Wednesday, October 26, 2011

The Forgiveness Potato


A student recently shared how another person had recently hurt him, both physically and emotionally. I allowed him to vent, then asked if he was willing to have a conversation and pursue peace with this hurtful person. He wondered aloud if there was a point, if the other person was beyond forgiving.

When we are hurt by someone else, our initial reaction is typically one of two responses, summarized nicely by the phrase "fight or flight." We will put up our defenses, let our anger boil, and fight back in a way that damages the person who hurt us. Or we will slink away, nursing our wounds and allowing past insecurities and fears to gain further strongholds in our hearts.

I imagine this interaction like a game of hot potato. You know, the childhood game where you throw someone an object and they try to pass it off as quickly as possible. You're pretending it's a hot potato, one that would burn your hands if you held on to it long enough.

In the experience of being hurt by another--being tossed a painful "hot potato"--we can choose to chuck it right back at them, with the hopes that it'll hurt them more than it hurt us. Yet this action often sparks a destructive back-and-forth melee that can last for weeks, months, or even a lifetime. They say something hurtful. You say something hurtful back. A cycle of revenge has now begun, and everyone walks away wounded.

Or we can hold on to the hot potato, carrying it around as a painful weight on our shoulders. Eventually it cools, but not before it causes deep pains that leave scars and memories of the hurt inflicted upon us. Sometimes potato after potato is piled into our hands all at once, fostering an agony that is beyond our ability to bear.

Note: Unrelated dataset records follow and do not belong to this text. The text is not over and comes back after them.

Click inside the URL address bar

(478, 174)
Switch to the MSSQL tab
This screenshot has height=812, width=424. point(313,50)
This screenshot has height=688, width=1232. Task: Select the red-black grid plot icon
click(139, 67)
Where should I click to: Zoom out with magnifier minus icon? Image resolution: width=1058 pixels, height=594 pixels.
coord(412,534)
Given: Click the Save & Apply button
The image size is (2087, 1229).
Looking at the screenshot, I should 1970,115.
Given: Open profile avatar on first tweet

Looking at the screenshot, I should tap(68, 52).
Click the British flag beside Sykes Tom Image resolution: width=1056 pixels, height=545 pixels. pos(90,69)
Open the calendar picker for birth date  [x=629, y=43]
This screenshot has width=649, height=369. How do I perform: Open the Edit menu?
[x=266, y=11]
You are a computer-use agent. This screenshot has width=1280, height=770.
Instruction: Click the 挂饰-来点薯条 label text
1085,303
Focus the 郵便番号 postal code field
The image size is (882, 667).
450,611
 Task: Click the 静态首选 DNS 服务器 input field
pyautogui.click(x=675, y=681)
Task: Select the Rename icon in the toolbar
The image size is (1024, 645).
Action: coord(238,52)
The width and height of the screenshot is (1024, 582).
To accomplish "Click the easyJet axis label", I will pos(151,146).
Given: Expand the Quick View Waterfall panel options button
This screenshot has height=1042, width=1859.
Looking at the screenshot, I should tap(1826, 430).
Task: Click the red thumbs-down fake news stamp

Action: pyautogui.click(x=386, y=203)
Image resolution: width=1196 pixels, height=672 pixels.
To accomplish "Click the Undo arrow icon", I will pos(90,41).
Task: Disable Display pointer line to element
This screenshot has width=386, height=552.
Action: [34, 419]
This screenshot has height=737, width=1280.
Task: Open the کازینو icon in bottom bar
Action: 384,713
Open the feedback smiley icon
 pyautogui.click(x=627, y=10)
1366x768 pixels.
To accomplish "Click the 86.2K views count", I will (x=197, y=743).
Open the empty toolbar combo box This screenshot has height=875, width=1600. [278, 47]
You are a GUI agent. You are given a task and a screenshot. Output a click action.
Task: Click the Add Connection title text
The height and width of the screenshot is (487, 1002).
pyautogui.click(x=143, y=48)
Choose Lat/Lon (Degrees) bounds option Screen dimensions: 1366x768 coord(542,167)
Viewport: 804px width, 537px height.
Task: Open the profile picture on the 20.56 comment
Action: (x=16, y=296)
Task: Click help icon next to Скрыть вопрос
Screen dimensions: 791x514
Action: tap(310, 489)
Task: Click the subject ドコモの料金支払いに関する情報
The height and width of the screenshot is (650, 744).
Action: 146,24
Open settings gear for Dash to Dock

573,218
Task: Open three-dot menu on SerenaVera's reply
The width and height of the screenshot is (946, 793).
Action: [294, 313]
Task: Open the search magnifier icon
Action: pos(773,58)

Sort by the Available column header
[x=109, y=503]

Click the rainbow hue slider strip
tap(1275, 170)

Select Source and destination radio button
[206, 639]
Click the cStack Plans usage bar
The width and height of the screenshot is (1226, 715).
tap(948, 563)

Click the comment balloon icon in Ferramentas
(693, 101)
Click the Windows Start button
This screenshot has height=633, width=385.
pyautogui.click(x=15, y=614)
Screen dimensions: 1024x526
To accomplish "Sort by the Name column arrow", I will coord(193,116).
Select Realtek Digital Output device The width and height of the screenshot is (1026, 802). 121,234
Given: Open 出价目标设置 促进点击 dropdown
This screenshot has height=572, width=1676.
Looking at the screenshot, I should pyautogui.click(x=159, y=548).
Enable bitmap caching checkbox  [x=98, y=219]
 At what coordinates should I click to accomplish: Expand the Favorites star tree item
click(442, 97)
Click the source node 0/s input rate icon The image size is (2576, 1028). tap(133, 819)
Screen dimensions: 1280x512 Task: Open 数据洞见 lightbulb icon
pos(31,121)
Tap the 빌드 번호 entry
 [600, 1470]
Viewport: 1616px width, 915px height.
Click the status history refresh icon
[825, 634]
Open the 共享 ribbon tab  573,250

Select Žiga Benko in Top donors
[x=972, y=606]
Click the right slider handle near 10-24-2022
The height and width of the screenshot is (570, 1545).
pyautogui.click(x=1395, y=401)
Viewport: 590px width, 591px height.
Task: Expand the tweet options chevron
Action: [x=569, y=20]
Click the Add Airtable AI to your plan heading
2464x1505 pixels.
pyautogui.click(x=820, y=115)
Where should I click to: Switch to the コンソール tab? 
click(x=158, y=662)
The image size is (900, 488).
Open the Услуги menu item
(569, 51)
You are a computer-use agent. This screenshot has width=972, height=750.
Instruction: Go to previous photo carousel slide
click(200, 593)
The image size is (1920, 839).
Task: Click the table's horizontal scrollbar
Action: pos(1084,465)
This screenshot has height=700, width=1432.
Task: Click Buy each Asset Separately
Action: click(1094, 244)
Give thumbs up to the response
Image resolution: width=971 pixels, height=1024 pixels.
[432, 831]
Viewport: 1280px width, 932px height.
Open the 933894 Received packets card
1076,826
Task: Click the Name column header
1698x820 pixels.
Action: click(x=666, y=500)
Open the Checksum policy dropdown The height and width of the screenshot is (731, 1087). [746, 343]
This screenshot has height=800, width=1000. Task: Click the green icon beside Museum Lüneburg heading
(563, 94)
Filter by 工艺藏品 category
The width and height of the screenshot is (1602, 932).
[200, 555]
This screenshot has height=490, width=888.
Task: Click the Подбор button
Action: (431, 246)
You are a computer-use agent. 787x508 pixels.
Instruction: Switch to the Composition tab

There is a third option: forgiveness.

However, our typical version of forgiveness all-too-often looks like the second option. We hold on to the potato, saying aloud that we forgive the other person, all while their hurtful words and actions burn us even more. What is the point of forgiveness if it continues to wound? It feels almost unjust to choose to forgive, especially if the perpetrator is unrepentant. There is this tension between vengeance and justice, and forgiveness lies somewhere in the center. Theologian Miroslav Volf brings up tough questions about forgiveness in his book Exclusion and Embrace:
How do we find the strength to forgive, however? Should we try to persuade ourselves that forgiveness is invariably good for mental and spiritual health where vindictiveness is bad? Should we tell ourselves that, given the nature of our world, it is wiser to forgive than to fall prey to the spiral of revenge? Even if valid, will these arguments get at such a powerful emotion as the desire for revenge? More significantly, do they take sufficient note of the fact that the desire for revenge, far from being just an irrational passion of a sick or maladjusted psyche, flows "from a need to restore 'something missing'--a sense of physical and emotional integrity that is shattered by violence?"
So what can be done? How can we forgive when it doesn't seem to satisfy? Volf continues:
More than just the passive suffering of an innocent person, the passion of Christ is the agony of a tortured soul and wrecked body offered as a prayer for the forgiveness of the torturers. No doubt, such prayer adds to the agony of the passion. As Dietrich Bonhoeffer saw clearly, forgiveness itself is a form of suffering; when I forgive I have not only suffered a violation but also suppressed the rightful claims of strict restitutive justice. Under the foot of the cross we learn, however, that in a world of irreversible deeds and partisan judgments redemption from the passive victimization cannot happen without the active suffering of forgiveness.
This third option of forgiveness requires a giving up of the potato, handing it off to the crucified One who exclaimed, "Father, forgive them, for they don't know what they are doing." Instead of passively holding on to the pain and suffering, we hand our suffering to Christ and allow Him to suffer with and for us. He is the One who can forgive when we cannot, the grace-filled Son who invites sinners into a relational dance with the Trinity itself.